Simple cold storage (CS) has been the preferred method of organ preservation for most transplant centers in Europe. Major transplant centers in the US have indicated that continuous hypothermic machine perfusion (MP) has definite advantages over CS with reduced percentages of delayed graft function (DGF) after kidney transplantation. Nevertheless, in most european centers, predominantly due to logistics and the perception of increased costs, MP has not been utilized or properly evaluated. Therefore no decision has been made as to the standard of care for organ preservation in particular how the preservation method (CS or MP) will affect outcome after transplantation. This study proposes a prospective randomized trial within an international organ sharing system to evaluate early graft function after MP preservation versus CS preservation.
Aim of Study
Does MP with UW-MP (Kidney Preservation Solution: KPS-1) improve early graft function in cadaveric renal transplantation in comparison to UW-CS (Viaspan®)? Assuming the 0-hypothesis that MP and CS give equal early graft function, the alternative hypothesis is that early graft function improves with MP.

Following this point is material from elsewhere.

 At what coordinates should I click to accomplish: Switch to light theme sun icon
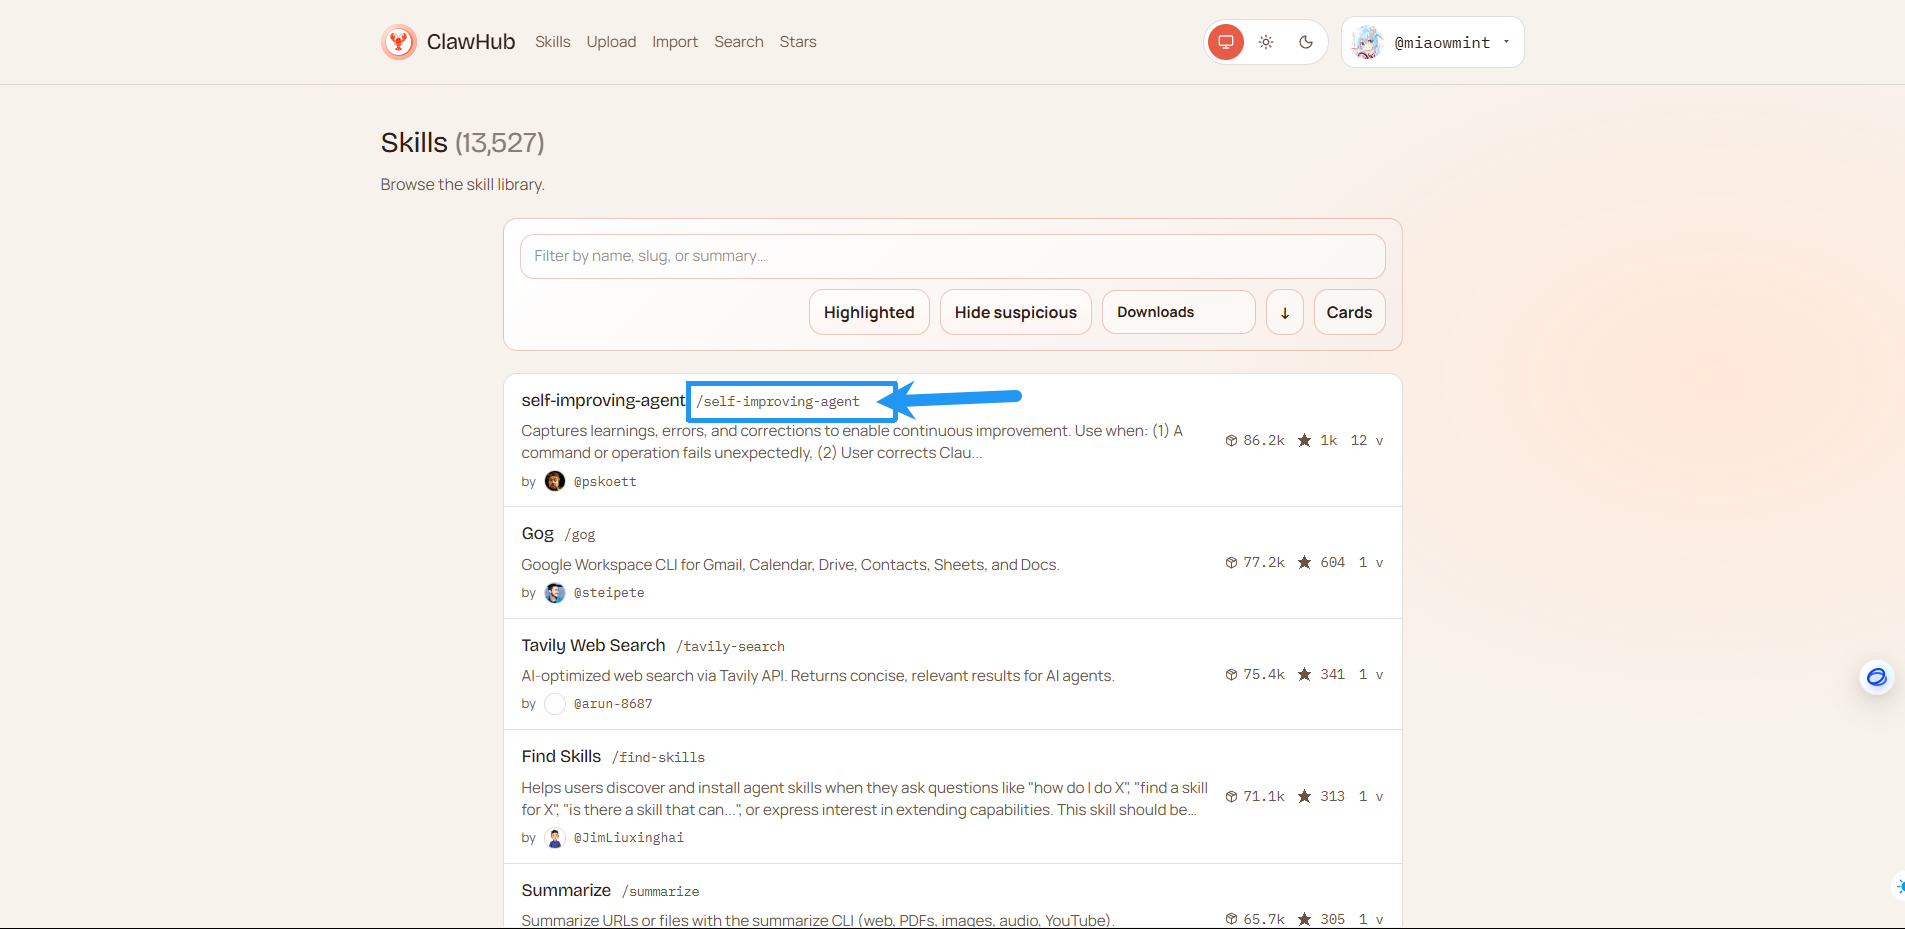(x=1266, y=42)
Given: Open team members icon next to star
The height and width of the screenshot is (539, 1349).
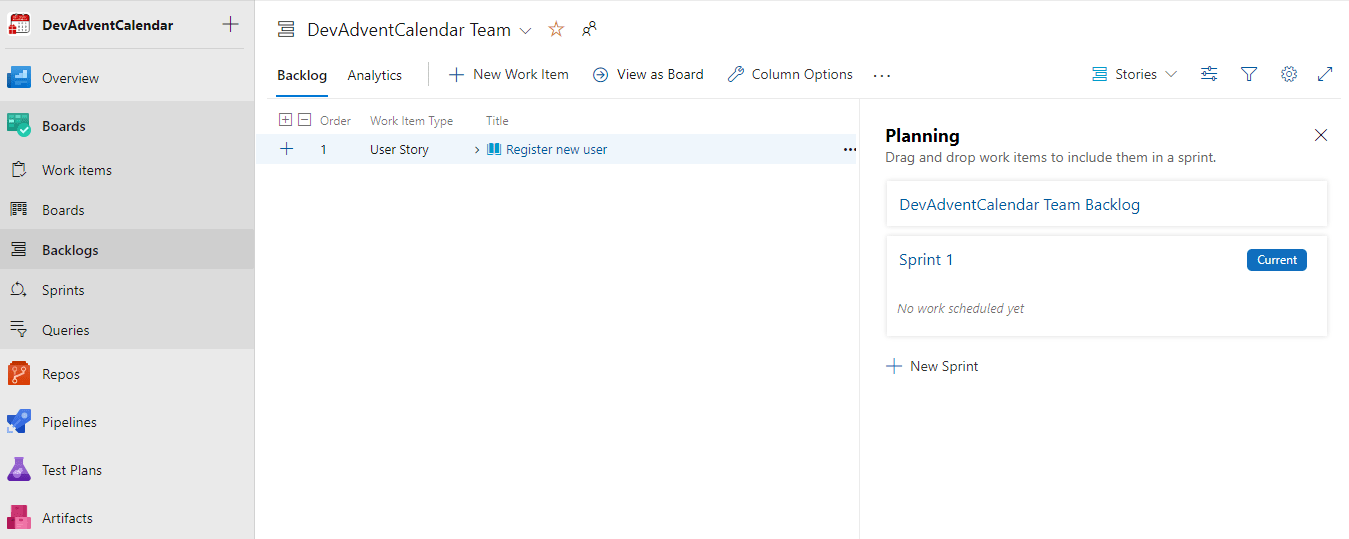Looking at the screenshot, I should (589, 30).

A prospective randomized controlled multicenter trial of paired kidneys from human cadaveric donors.
All potential consecutive cadaveric kidney donors >15 years from the collaborating donor regions (Belgium, The Netherlands and Nordrhein-Westfalen in Germany) reported to the ET desk are eligible for randomization. Follow up will be directed at all recipients of these kidney grafts.
Machine Perfusion. After accepting the potential organ donor for actual donation, one of the kidneys is randomized to preservation by MP with the contralateral organ serving as a control being preserved by CS (Eurotransplant desk has randomization scheme).
Primary endpoint is DGF, defined as any dialysis requirement within 7 days post transplant.